In July 2023, a cartoon ad run by Advance in the Australian Financial Review, featuring caricatures of Yes campaigner Thomas Mayo, MP and Yes advocate Kate Chaney, and her father businessman Michael Chaney, led to bipartisan condemnation of the ad as "racist". The AFR later apologised for publishing the ad.

===2024 Dunkley by-election===
Advance spent nearly $300,000 running advertising against Labor in the 2024 by-election for the federal seat of Dunkley in southeastern Melbourne, triggered by the death of sitting Labor MP Peta Murphy. Its campaign was described variously as ‘Trumpian’, ‘misinformation’ and a ‘fear campaign.’ Despite Advance's efforts, Labor held the seat.
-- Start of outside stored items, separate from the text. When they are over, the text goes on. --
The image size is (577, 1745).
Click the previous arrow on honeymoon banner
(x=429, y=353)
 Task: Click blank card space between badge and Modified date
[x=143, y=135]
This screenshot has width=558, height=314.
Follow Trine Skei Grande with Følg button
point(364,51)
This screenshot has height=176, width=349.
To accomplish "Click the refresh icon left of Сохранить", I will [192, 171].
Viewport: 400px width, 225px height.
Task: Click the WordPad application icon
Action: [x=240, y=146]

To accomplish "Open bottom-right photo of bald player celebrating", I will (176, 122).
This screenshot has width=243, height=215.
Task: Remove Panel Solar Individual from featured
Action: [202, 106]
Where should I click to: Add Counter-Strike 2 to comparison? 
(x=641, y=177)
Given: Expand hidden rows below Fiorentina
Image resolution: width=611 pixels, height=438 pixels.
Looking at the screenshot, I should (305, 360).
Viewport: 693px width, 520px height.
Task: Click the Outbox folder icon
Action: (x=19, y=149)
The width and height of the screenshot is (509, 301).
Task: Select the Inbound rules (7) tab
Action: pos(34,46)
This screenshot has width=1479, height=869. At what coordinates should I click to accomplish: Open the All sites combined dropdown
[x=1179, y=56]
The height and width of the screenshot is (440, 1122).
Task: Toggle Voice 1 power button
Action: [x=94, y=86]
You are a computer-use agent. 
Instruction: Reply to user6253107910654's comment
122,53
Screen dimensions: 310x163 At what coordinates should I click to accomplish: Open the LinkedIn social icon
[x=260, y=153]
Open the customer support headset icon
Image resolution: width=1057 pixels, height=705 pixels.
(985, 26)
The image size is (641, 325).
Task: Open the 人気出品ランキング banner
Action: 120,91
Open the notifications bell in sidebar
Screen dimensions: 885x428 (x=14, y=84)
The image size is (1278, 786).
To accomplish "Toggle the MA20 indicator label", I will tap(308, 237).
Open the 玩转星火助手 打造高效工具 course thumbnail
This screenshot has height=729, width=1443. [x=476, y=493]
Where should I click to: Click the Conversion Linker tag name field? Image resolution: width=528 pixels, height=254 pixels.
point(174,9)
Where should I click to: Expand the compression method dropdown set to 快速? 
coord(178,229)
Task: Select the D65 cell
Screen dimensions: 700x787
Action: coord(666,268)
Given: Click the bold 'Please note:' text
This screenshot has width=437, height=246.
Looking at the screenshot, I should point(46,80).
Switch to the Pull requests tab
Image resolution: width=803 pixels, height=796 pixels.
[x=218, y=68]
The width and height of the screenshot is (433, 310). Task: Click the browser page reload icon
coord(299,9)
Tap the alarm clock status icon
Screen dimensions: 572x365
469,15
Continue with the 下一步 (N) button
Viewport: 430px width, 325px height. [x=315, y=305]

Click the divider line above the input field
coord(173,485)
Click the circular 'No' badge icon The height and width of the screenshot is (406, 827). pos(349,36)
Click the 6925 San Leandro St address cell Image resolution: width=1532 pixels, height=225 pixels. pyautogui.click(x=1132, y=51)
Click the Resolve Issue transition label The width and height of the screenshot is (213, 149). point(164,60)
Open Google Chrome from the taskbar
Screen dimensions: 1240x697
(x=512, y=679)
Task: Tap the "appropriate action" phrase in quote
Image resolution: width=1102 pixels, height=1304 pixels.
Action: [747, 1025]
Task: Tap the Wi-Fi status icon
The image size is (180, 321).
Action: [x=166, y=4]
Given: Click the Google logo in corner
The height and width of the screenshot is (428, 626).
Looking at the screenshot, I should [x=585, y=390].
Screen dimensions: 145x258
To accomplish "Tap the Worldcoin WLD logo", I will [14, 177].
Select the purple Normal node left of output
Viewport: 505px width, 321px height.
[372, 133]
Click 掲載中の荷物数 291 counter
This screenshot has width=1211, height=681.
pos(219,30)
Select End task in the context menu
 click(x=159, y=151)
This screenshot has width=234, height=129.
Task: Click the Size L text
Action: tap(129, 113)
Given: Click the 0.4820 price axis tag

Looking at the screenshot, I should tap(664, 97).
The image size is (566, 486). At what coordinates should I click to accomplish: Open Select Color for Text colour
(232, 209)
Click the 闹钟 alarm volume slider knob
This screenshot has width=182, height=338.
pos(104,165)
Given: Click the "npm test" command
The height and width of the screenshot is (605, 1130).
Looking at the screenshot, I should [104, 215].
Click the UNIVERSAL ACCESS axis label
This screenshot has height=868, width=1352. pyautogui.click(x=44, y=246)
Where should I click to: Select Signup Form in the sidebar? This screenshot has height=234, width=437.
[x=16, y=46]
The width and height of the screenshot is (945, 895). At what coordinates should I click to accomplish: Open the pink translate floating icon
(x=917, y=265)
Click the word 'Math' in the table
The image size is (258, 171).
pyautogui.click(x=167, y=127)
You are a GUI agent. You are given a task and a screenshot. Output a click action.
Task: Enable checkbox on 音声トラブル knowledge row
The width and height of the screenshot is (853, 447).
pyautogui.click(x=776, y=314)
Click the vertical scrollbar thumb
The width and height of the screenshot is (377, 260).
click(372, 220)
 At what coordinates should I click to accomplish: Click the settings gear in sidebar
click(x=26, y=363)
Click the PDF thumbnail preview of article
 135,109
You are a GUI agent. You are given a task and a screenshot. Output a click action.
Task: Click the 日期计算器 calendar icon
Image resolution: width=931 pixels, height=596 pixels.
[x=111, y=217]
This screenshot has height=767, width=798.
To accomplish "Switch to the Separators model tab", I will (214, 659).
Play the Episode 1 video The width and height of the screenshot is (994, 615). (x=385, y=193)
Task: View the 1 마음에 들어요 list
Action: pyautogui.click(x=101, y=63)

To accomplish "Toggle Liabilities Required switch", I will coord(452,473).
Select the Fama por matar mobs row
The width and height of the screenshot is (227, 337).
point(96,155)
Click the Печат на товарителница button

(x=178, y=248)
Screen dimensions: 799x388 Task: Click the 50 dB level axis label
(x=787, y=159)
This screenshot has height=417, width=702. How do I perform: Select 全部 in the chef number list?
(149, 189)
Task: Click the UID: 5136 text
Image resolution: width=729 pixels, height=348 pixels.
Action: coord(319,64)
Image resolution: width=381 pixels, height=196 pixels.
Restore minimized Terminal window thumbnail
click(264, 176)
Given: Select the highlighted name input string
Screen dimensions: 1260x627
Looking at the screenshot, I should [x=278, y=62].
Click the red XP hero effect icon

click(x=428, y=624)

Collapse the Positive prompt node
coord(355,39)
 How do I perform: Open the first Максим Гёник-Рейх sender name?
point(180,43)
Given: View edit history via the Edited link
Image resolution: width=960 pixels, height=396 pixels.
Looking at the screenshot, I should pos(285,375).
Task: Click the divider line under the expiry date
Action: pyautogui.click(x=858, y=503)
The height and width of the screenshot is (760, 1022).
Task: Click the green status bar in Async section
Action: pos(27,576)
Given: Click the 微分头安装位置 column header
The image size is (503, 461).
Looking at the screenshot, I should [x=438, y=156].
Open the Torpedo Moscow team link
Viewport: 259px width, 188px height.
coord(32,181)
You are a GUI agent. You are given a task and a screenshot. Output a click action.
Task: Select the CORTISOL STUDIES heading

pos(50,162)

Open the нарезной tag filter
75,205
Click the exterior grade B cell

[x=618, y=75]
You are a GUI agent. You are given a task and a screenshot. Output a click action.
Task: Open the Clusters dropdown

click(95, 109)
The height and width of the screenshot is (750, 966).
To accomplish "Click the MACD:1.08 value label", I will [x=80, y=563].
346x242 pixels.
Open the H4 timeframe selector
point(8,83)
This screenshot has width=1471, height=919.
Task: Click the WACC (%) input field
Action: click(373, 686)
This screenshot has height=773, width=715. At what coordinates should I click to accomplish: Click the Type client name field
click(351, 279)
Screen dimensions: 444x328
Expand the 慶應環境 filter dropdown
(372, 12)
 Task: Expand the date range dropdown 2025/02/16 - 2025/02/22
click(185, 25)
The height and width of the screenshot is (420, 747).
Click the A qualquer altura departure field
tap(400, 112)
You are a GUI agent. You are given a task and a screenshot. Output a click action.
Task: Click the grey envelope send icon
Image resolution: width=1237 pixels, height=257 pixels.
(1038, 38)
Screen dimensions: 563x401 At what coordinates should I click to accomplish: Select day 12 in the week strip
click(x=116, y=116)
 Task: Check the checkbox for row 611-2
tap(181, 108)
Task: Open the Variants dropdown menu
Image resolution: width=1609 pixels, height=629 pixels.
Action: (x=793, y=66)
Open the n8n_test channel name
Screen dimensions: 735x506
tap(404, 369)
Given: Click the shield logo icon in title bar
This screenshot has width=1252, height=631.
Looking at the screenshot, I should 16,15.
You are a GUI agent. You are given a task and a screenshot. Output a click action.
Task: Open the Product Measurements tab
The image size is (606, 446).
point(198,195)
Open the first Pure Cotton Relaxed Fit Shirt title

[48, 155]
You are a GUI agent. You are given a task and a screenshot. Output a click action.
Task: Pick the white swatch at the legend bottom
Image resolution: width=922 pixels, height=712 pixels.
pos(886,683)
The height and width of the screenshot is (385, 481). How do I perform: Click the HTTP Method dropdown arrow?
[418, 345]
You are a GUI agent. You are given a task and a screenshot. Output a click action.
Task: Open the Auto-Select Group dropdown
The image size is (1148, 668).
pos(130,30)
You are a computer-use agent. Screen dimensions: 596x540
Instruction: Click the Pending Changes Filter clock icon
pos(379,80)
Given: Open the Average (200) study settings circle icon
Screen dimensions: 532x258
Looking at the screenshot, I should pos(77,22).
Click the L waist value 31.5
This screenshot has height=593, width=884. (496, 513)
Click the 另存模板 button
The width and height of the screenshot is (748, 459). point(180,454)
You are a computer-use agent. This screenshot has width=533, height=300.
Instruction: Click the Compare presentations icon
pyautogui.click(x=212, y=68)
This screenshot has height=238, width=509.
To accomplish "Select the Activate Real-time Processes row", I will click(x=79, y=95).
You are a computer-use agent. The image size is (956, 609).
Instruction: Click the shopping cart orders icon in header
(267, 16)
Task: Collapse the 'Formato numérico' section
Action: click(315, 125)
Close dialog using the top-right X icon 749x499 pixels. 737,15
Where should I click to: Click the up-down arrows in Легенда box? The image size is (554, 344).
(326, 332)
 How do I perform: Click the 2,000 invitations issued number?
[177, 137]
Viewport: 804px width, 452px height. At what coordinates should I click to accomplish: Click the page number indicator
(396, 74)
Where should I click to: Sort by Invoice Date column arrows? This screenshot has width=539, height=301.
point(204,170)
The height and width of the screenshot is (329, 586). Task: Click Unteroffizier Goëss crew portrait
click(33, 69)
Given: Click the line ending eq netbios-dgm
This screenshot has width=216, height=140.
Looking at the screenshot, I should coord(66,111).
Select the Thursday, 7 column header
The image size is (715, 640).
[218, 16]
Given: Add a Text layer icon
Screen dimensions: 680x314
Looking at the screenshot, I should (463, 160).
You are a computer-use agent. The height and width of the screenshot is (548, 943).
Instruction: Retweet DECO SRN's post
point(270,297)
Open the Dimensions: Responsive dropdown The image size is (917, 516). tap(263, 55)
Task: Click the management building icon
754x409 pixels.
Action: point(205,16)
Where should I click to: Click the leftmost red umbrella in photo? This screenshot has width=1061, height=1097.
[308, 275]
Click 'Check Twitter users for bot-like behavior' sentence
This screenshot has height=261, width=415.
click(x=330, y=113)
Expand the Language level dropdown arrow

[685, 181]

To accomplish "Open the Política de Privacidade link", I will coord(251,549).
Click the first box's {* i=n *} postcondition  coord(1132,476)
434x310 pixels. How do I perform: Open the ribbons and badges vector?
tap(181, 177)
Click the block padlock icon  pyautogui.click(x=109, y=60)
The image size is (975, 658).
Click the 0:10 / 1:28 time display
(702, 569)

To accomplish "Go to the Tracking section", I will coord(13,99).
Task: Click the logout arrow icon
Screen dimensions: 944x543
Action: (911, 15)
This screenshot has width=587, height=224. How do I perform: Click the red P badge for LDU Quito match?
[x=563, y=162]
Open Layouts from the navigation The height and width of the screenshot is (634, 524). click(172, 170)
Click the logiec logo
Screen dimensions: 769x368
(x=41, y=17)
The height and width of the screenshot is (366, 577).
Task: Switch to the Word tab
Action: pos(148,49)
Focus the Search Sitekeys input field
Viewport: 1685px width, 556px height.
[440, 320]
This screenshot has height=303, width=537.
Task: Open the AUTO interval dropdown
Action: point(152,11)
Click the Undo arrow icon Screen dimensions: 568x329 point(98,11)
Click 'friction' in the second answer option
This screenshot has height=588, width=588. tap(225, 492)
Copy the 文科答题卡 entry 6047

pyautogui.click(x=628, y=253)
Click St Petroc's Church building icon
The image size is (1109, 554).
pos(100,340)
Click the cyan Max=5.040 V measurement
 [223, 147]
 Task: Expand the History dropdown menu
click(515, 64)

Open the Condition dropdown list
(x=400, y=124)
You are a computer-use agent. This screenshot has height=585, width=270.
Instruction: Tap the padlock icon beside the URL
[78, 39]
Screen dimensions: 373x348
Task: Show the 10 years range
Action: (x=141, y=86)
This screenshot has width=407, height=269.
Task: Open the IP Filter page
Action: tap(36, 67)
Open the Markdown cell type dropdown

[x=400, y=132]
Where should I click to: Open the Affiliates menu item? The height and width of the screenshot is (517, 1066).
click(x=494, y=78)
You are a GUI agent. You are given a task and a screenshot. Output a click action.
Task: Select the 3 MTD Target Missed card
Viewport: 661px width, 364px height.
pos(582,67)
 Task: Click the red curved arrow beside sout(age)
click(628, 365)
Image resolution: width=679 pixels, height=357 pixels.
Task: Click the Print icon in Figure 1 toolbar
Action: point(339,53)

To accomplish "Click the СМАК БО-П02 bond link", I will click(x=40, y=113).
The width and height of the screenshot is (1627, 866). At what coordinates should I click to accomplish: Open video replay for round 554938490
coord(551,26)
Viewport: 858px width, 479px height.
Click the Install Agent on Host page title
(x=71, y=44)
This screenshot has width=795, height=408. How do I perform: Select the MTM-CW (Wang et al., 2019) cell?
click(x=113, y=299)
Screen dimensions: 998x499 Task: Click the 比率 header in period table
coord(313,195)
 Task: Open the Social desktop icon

===2025 federal election===
Advance were the highest-spending lobby group during the lead-up to the 2025 Australian election, spending A$1,762,435 on advertising that mostly targeted seats that could be won by the Australian Greens.

==Reception==

The group has been criticised for distributing misinformation and for purportedly campaigning for the Liberal Party, to which Advance has close links. it has been criticised for not revealing where much of its funding comes from and for criticising ‘elites’, while receiving significant funding from the rich and powerful.

In April 2025, The Age and The Sydney Morning Herald published articles investigating 'behind Advance’s propaganda machine – and its deluge of disinformation – are links to the far right in the US.' It outlined how Advance has copied American-style 'MAGA model' campaigning to claim independence, when most of its staff come from right-wing political parties, how it claims to be publicly funded, while most of its money comes from billionaires, and how it shares known disinformation, like the false claim that offshore wind farms kill whales.

In July 2025, Advance was criticised for repurposing footage of identifiable children without obtaining consent in an ad attacking Welcome to Country ceremonies.

SBS News wrote that Advance uses social media to post anti-Muslim and anti-immigrant content and is opposed to the Welcome to Country ceremony and what it calls "mass immigration" in Australia.